In fruit beers, acidity plays a huge role, as it sharpens fruit flavor considerably. In wine, a lack of acidity is a grave flaw—a condition described as “flabby.” In fruit, acidity is inversely related to ripeness, and wine makers often go to considerable lengths to snag the grapes at exactly the right moment. Unless you’re growing your own fruit, you won’t have this luxury. Fortunately, it’s easy enough to add acidity, either in the form of lactic, malic or other acids, or by introducing a souring microbe as in the traditional Belgian fruit beer styles. Tannins also play a counterbalancing role, providing a texture that wine makers describe as “structure.”

Large quantities of ripe, flavorful fruit are essential. We’re talking a minimum of a pound per gallon of raspberries, or twice that for cherries—and this is just a starting point. I have used double that amount without really hitting the ceiling.

Selecting and PreparingYour Fruits

A hundred years ago, there were many more varieties of fruits grown than today. Commerce has favored the select few that suit the distribution system, and these are not necessarily the ones with the best flavors. If you have the land, the time, and the inclination, many heirloom varieties are available. There is even a society called the North American Fruit Explorers that encourages this sort of historic preservation. Go to nafex.com to see what they’re all about.

Most of us have to be content with the common cultivars. Blending different varieties together can deepen flavors. Mixing sour cherries with black sweet ones, for example, provides a blend of color, depth and acidity resulting in a much better beer. Black and red raspberries can be mixed with synergistic results. One could even add an altogether different fruit—blackberries added to cherries, for example—to a similar end.

Fresh juice may be used, although simply pressing out the juice loses a great deal of flavor and tannin in the skin. Macerating whole or puréed fruit for a few weeks in the secondary will extract some of this skin character. Sometimes a combination of whole fruit and juice can be used.

Cherry pits provide a layer of complex almondy aromatics that really adds to a beer. Raspberry seeds will also add flavor, although they may be a little bitter. Limiting maceration to two weeks for raspberries will keep the pitty bitterness low.

I prefer to work with frozen fruit, as the cellular structure has been disrupted, allowing the flavors and sugars to work their way into the beer quicker than with fresh fruit. I believe freezing lightens the microbial load a bit, although it is by no means a pasteurizing process.

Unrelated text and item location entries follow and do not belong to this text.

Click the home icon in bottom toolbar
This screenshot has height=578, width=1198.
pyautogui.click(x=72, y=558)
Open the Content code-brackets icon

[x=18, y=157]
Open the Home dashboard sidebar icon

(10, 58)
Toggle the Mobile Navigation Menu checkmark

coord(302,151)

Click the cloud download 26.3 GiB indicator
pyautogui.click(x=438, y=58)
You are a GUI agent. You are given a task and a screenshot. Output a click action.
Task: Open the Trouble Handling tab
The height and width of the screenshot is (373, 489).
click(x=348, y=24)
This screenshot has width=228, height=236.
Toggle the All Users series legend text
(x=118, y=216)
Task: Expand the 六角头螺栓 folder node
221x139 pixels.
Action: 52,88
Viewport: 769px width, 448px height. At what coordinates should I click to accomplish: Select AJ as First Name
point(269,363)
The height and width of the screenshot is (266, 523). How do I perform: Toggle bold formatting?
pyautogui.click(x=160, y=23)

The secondary is the best time to add fruit, as the beer is less vulnerable to spoilage at this point, and the level of out-gassing is lower than in the primary, which means less scrubbing away of aromatics.

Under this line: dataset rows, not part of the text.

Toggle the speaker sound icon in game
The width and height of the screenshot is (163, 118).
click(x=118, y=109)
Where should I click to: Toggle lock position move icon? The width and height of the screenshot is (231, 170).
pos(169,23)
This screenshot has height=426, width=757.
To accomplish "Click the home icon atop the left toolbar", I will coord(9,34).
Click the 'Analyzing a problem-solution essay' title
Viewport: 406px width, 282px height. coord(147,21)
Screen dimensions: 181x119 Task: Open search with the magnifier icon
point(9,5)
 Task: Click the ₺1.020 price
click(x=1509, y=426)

Fruit will add a little fermentable sugar to the brew. Cherry juice is between 12 and 22 degrees Brix (which is a percentage measurement like degrees Plato). Raspberries offer just a fraction of that. So the amount of fermentables contributed by fruit to beer is relatively low.

The Beer Basis

Don’t forget the beer underneath it all. You want a brew with flavors and aromas that will harmonize with the fruit, as well as stand up to the strong flavors that may come with it. As always, the highest quality malt should be used. Medium-colored malts from Munich to dark crystal seem to go best with fruits, but dark beers such as stouts and porters are also possible. For these, I would recommend German Carafa malt, as it is processed for a soft, smooth taste.

Hopping is usually present only for balance, as high hop levels often interfere with fruit flavor. By all means, break this rule if you think you have reason to do so. Spices may be used to deepen flavors—cassia or cinnamon added to bring out the cinnamon-like aroma of Montmorency sour cherries, for example.

There is no preferred way to go with yeast. Ale or lager yeast can be used with equal success. At the end of primary fermentation, you can add “wild” Belgian lambic or sour brown cultures which will slowly but surely add their magic to the brew.

These beers will take time. A couple of years for aging is not unusual—again, think wine. Be aware that some of these fruit sugars tend to ferment very slowly, so delay bottling for several months to avoid over carbonation. I assure you, it will be worth the wait.